[[ DATA open ]]
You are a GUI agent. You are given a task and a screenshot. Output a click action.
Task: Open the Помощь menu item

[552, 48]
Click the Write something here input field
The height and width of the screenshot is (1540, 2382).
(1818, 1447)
[[ DATA closed ]]
#### ASSIGNMENT
Output the entries verbatim.

#### TASK OUTPUT
You are a GUI agent. You are given a task and a screenshot. Output a click action.
Task: Open the Помощь menu item

[552, 48]
Click the Write something here input field
The height and width of the screenshot is (1540, 2382).
(1818, 1447)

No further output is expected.